EXERCISE DESCRIPTION
Reproduce the review of recordings of Bach's Well-Tempered Clavier word for word, from start to finish.

PAGE TEXT
◆ ◆ ◆ ◆ ◆ ◆ ◆

In the CDs of Bach’s Well-Tempered Clavier some performers use a modern piano, while other performances are on instruments that Bach was familiar with: the clavichord, the organ and (most often) the harpsichord. I am not about to launch into a diatribe on the unsuitability of the modern piano. It is true that I have never liked Glenn Gould’s Bach (sacrilege!) but I have listened with pleasure to Rosalyn Tureck, to Keith Jarrett and especially, to Angela Hewitt.

Beauséjour is a French-Canadian musician, who studied in Montreal with Mireille and Bernard Lagacé and subsequently in Europe with Ton Koopman and Kenneth Gilbert. He won First Prize in the 1985 Erwin Bodky International Harpsichord Competition in Boston. He has recorded a substantial number of works by Bach, including Book I of The Well-Tempered Clavier (also on Naxos).

For the sake of comparison I have been listening to two other performances on the harpsichord: those by Masaaki Suzuki (on BIS) and those by Christophe Rousset (on Harmonia Mundi). I felt that Beauséjour was holding his own, although of the three I liked the Rousset best since he found a poetic quality that was not always there in the other two. I have to add though, that when I want to listen to these Preludes and Fugues, it is the Angela Hewitt recording (on Hyperion) that I shall play most often. That goes to show that, for me at any rate, a stupendous technique, clarity of voicing, a wonderful sense of phrasing, a subtle sense of rubato and a thorough grasp of baroque performance practice matter more than whether these pieces are played on the “correct” instrument.

◆ ◆ ◆ ◆ ◆ ◆ ◆

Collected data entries

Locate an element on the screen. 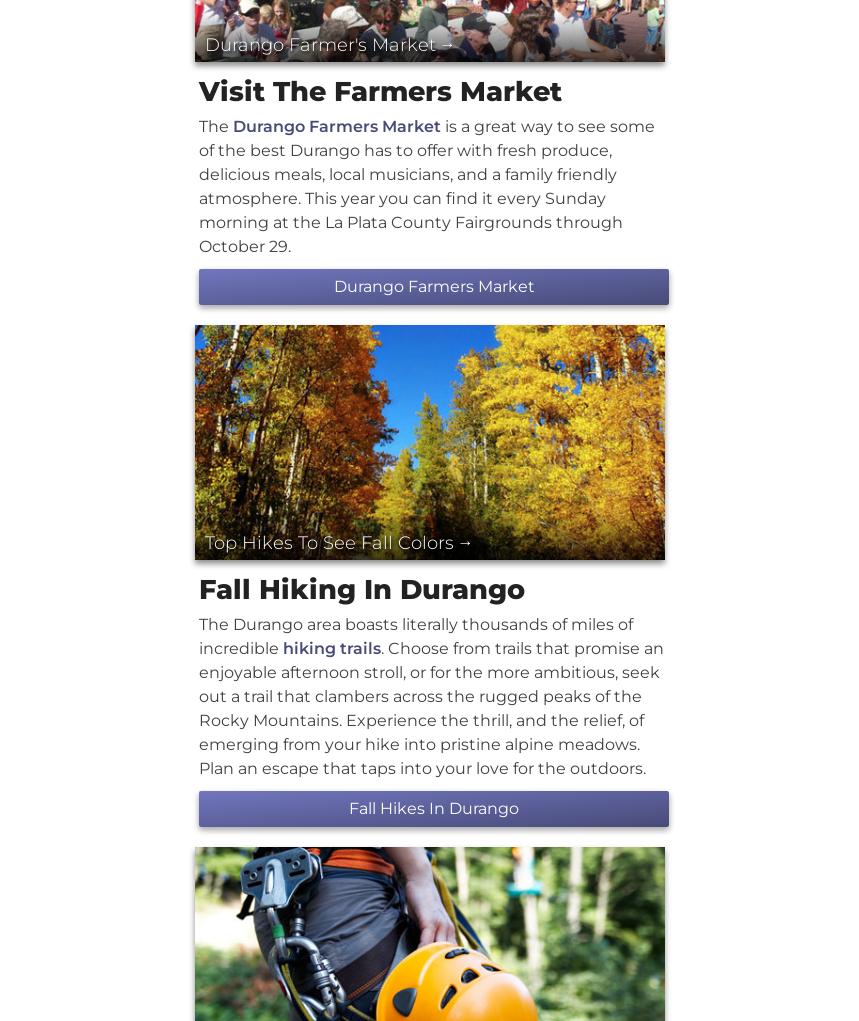 The image size is (859, 1021). 'Top Hikes To See Fall Colors' is located at coordinates (328, 542).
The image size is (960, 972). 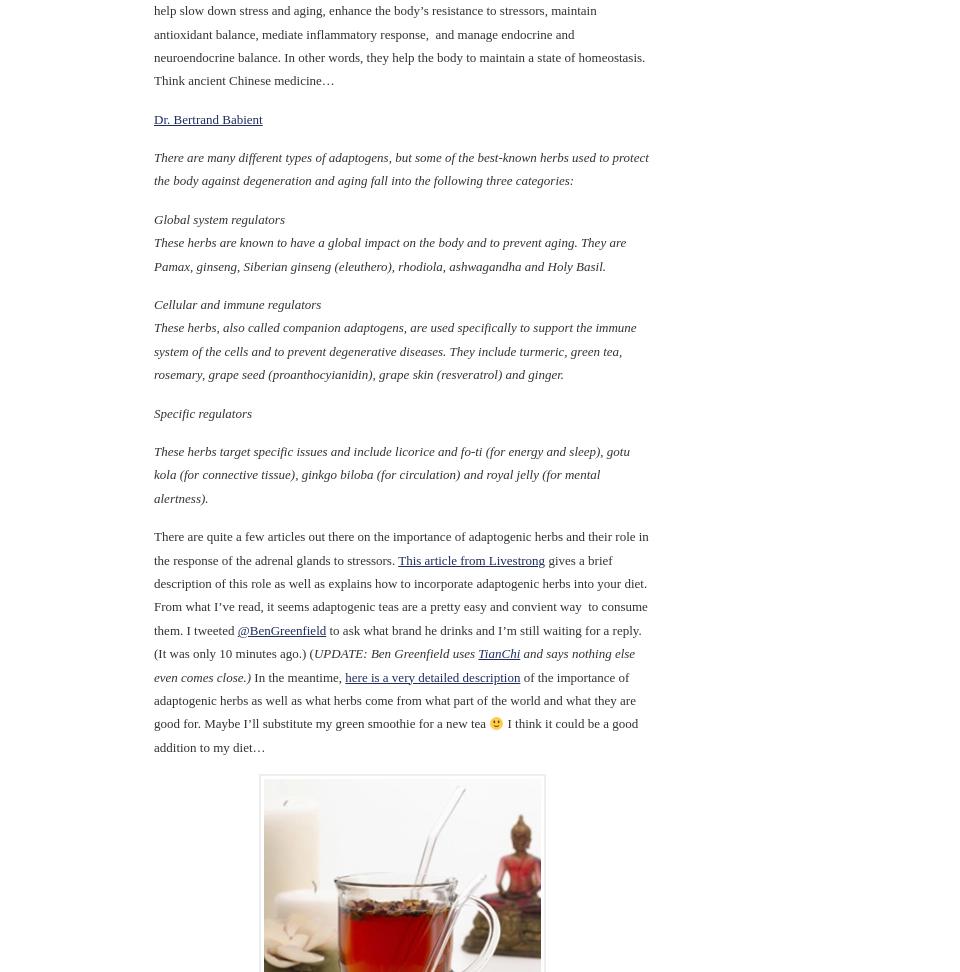 What do you see at coordinates (203, 412) in the screenshot?
I see `'Specific regulators'` at bounding box center [203, 412].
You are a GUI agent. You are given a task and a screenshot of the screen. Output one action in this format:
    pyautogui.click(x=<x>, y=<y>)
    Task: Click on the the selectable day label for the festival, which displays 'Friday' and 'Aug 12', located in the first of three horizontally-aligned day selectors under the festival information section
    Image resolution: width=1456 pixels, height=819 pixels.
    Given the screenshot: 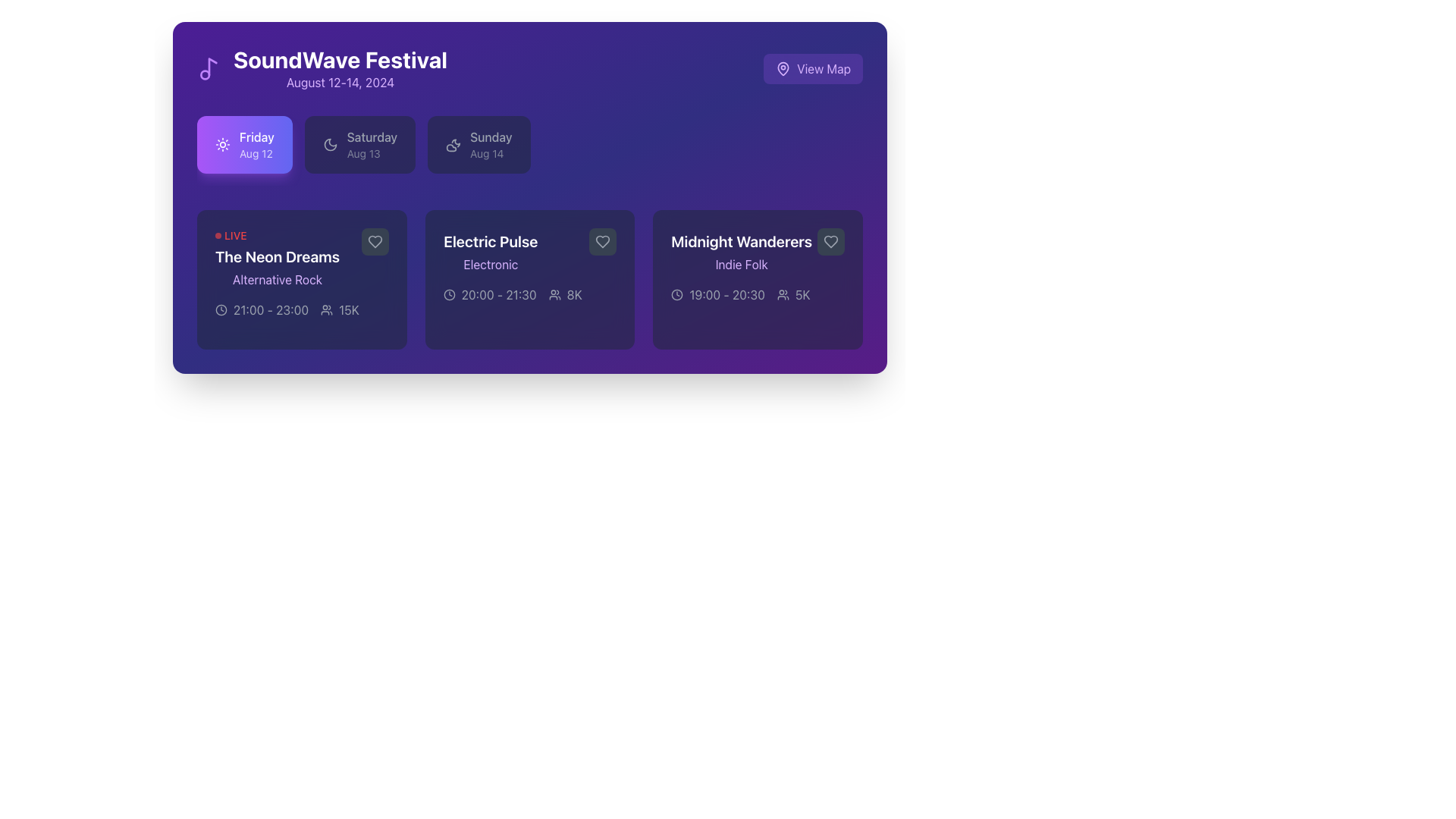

◆ ◆ ◆ ◆ ◆ ◆ ◆

ANSWER FOR THIS EXERCISE
In the CDs of Bach’s Well-Tempered Clavier some performers use a modern piano, while other performances are on instruments that Bach was familiar with: the clavichord, the organ and (most often) the harpsichord. I am not about to launch into a diatribe on the unsuitability of the modern piano. It is true that I have never liked Glenn Gould’s Bach (sacrilege!) but I have listened with pleasure to Rosalyn Tureck, to Keith Jarrett and especially, to Angela Hewitt.

Beauséjour is a French-Canadian musician, who studied in Montreal with Mireille and Bernard Lagacé and subsequently in Europe with Ton Koopman and Kenneth Gilbert. He won First Prize in the 1985 Erwin Bodky International Harpsichord Competition in Boston. He has recorded a substantial number of works by Bach, including Book I of The Well-Tempered Clavier (also on Naxos).

For the sake of comparison I have been listening to two other performances on the harpsichord: those by Masaaki Suzuki (on BIS) and those by Christophe Rousset (on Harmonia Mundi). I felt that Beauséjour was holding his own, although of the three I liked the Rousset best since he found a poetic quality that was not always there in the other two. I have to add though, that when I want to listen to these Preludes and Fugues, it is the Angela Hewitt recording (on Hyperion) that I shall play most often. That goes to show that, for me at any rate, a stupendous technique, clarity of voicing, a wonderful sense of phrasing, a subtle sense of rubato and a thorough grasp of baroque performance practice matter more than whether these pieces are played on the “correct” instrument.